算起来,认识油漆匠也有一年半了,曾经一度很痴迷。人人都会有刹那间砰然心动的时候,我是,想他也是吧,这没什么不能承认的。然而,时间,时间是最好的实验人心的尺子,把深刻变模糊,把炙热变冷静,同时也把浮华过滤。我从没想过能从他那得到什么,还有什么比人更有意思的呢?可是除了人不能给以外,心又是看不见摸不着的,如此现实的世界,他能给我的也只有画了,还算有诚意。
既然他主动送上门来,那就收下吧。可这算什么呢?算我这一年多没有给他添任何麻烦又给他带来无比欢乐的回馈吗?千万不能这样想,这样想就自己把自己贬低了。这不该是价值的问题,我相信它该是时光投在心里的影子,光阴的沉淀。
他说从来没这么情儿的主动给人送过画,还装好镜框送上楼,而且还是张很大的。他很诚恳,我该欣然接受。既然接受了就该把它挂起来,再说他的画也确实值些钱,就算哪天看着烦了卖了也好。只是,从此一个符号就挂在墙上了;只是,我并不是真的会欣赏。就当是收藏吧。
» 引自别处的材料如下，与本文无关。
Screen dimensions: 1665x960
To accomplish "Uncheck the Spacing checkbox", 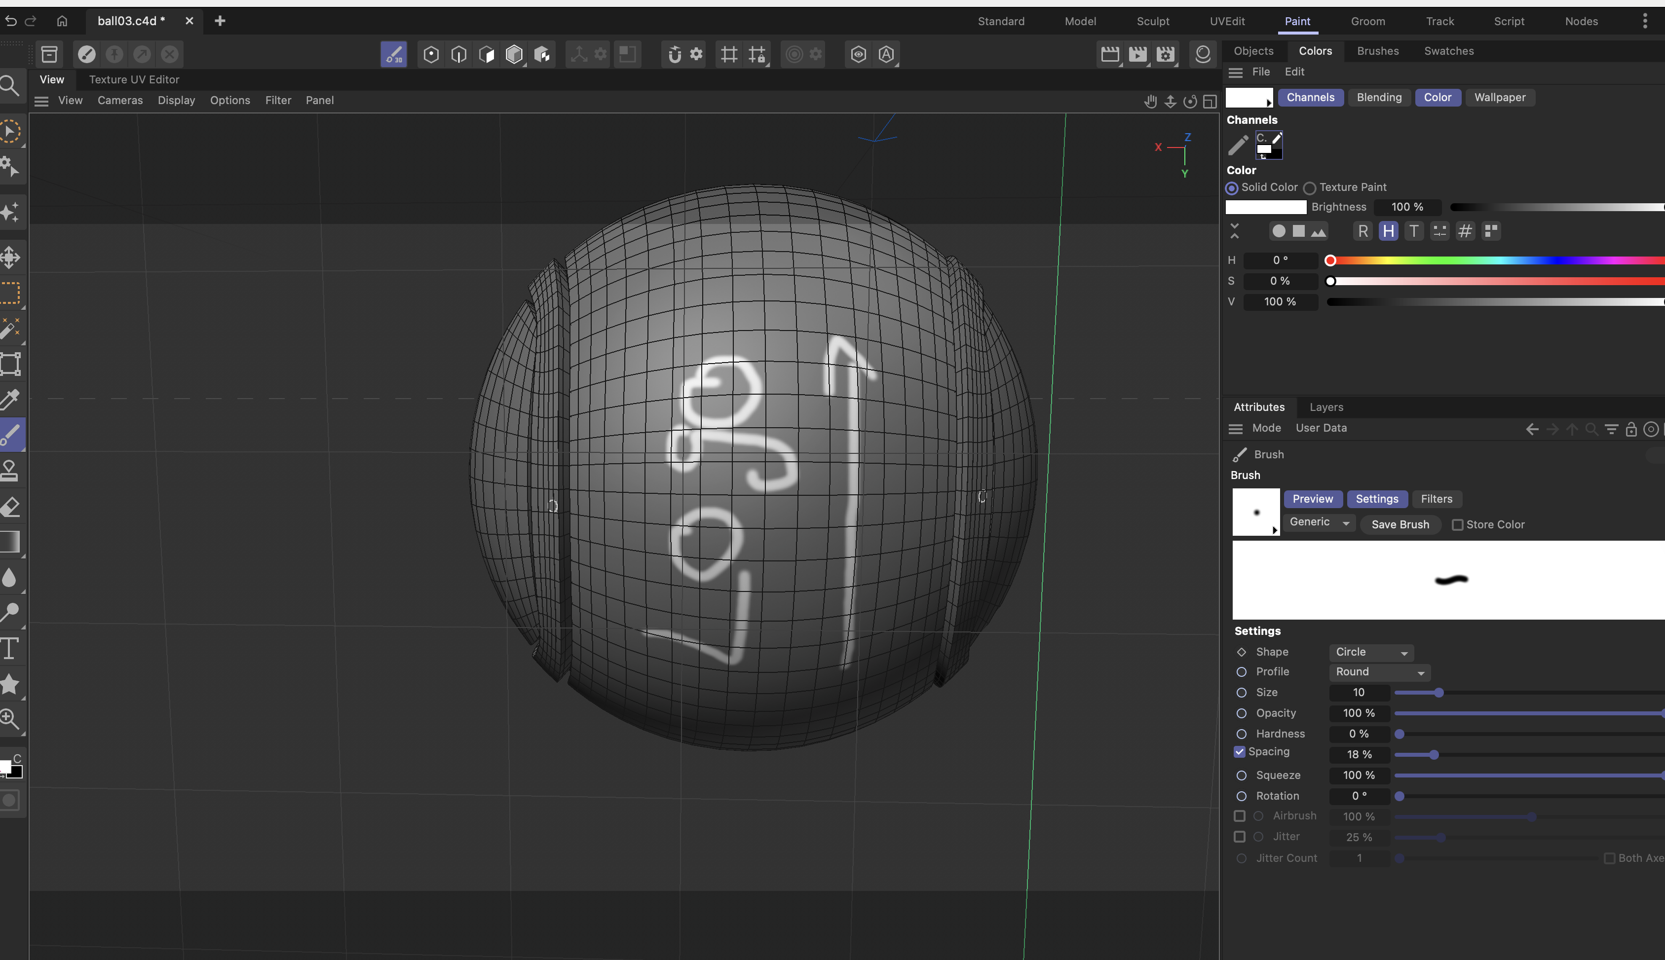I will pos(1240,752).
其实我更愿意收藏的是一颗心,虽然已经渐渐远离......
这么久没联系,因为他在装修新房子,新居的专访居然上了某著名家居杂志,网上还有很多照片和视频。“豪宅”确实很漂亮,老板娘很精明强干。那房子装修之前我去过,和他在那大谈风水和设计方案,现在大工告成我肯定是不会再去的了。从图片上看,确实和当时预期的某些相仿,特别是那卧室,简直是学我的。那画面上的壁纸也很熟,我房间的一扇墙因为要改换颜色,他把自己装修的所有壁纸都搬来了,可惜都不和我意,最后改刷了他家的墙漆,是在我上班是他自己过来刷的,我笑说他该给我的墙上签个名。
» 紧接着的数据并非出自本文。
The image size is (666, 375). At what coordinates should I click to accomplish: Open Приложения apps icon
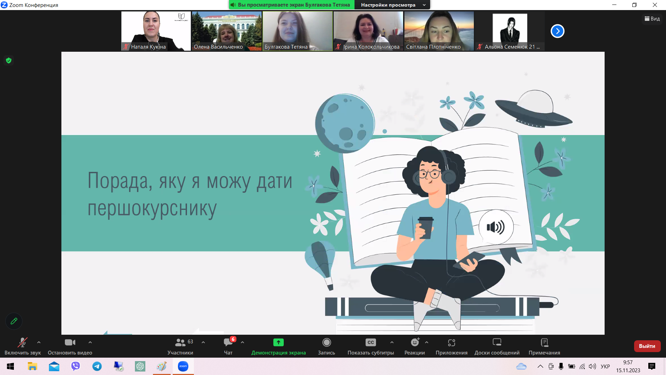(451, 343)
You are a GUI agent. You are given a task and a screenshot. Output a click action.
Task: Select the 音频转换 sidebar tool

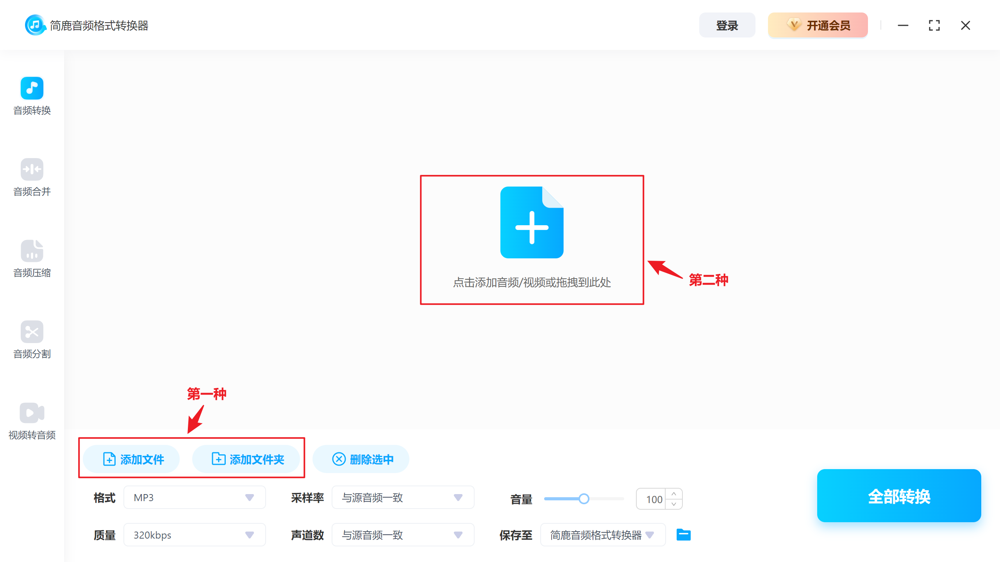click(32, 96)
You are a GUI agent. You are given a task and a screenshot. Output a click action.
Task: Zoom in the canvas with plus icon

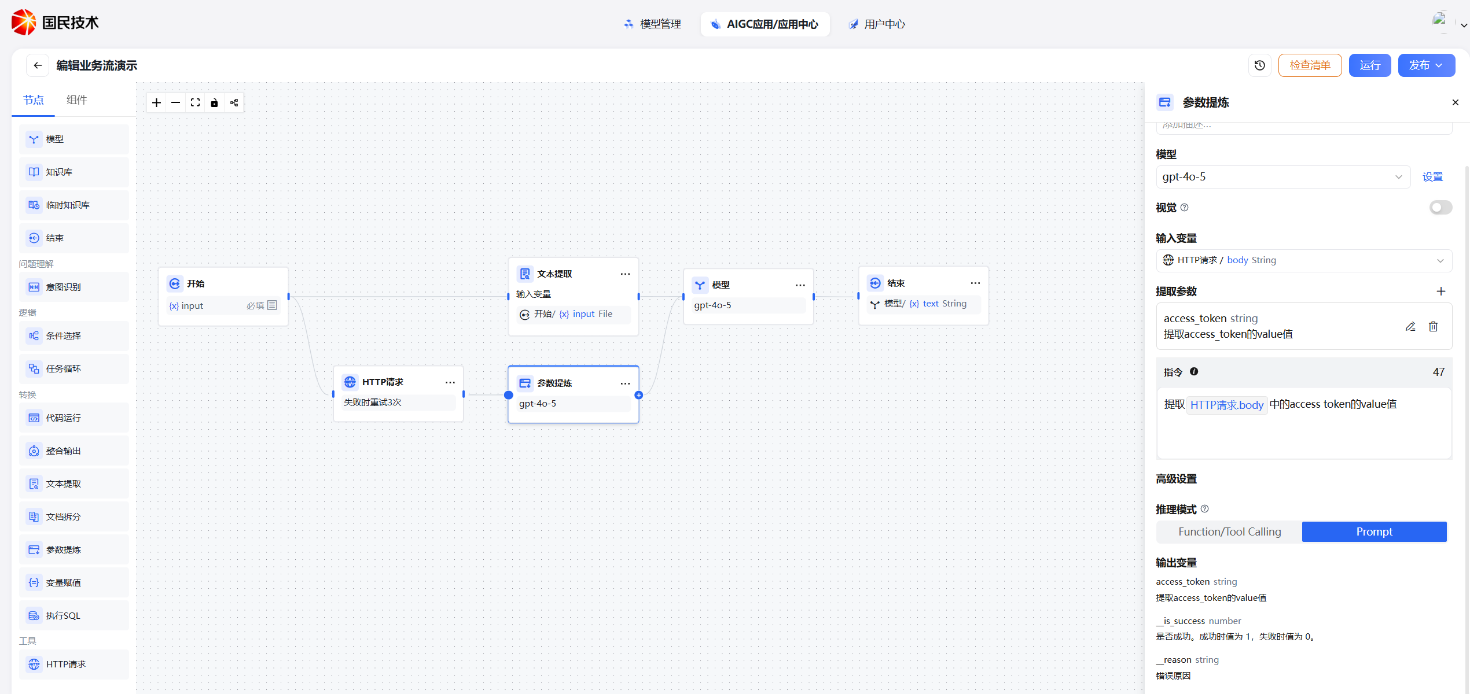pyautogui.click(x=156, y=103)
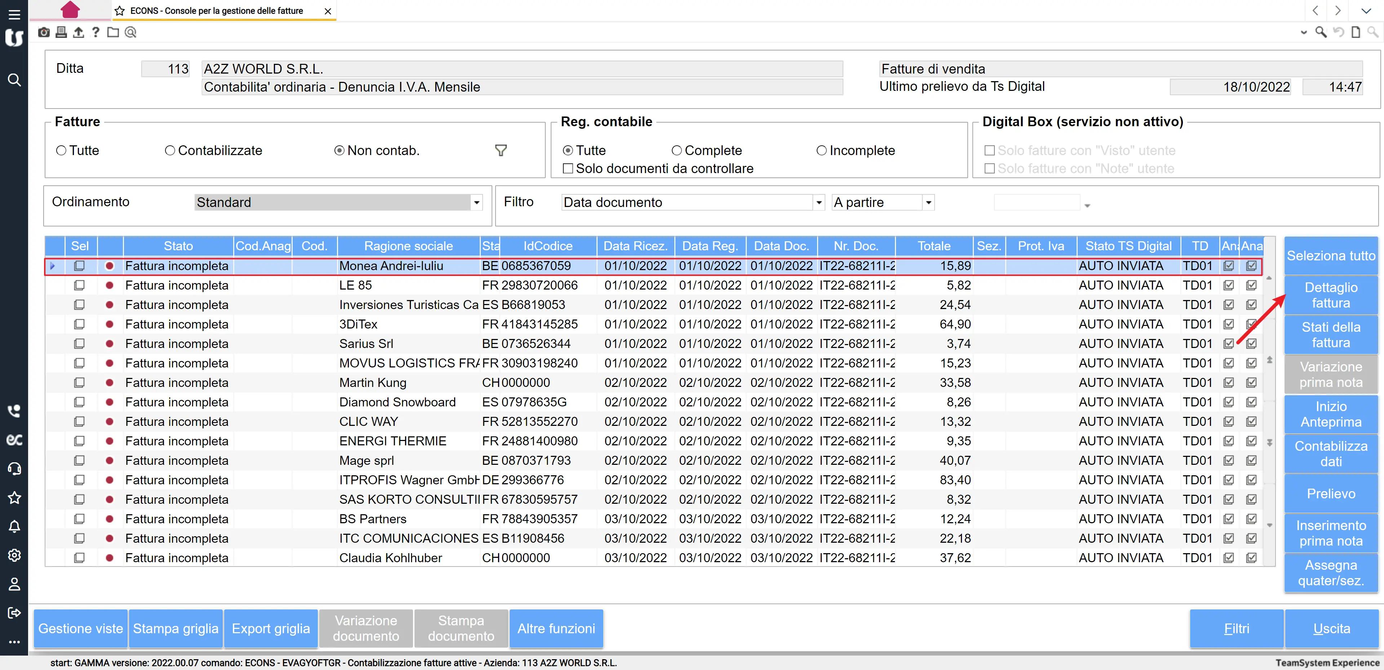This screenshot has height=670, width=1384.
Task: Click the funnel filter icon in Fatture
Action: coord(500,151)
他一边吻我,一边说我的小屋很舒服,比他的豪宅感觉好;说给我刷墙的时候觉得很温暖;还问我打算什么时候结婚。奇怪的问题,我这个样子谁敢要呀?刚看了本王朔小说,记住了一句话,“要男人有什么用?年轻时给你添堵,年老后给你添麻烦。”哈哈!说到我心坎里了,过瘾。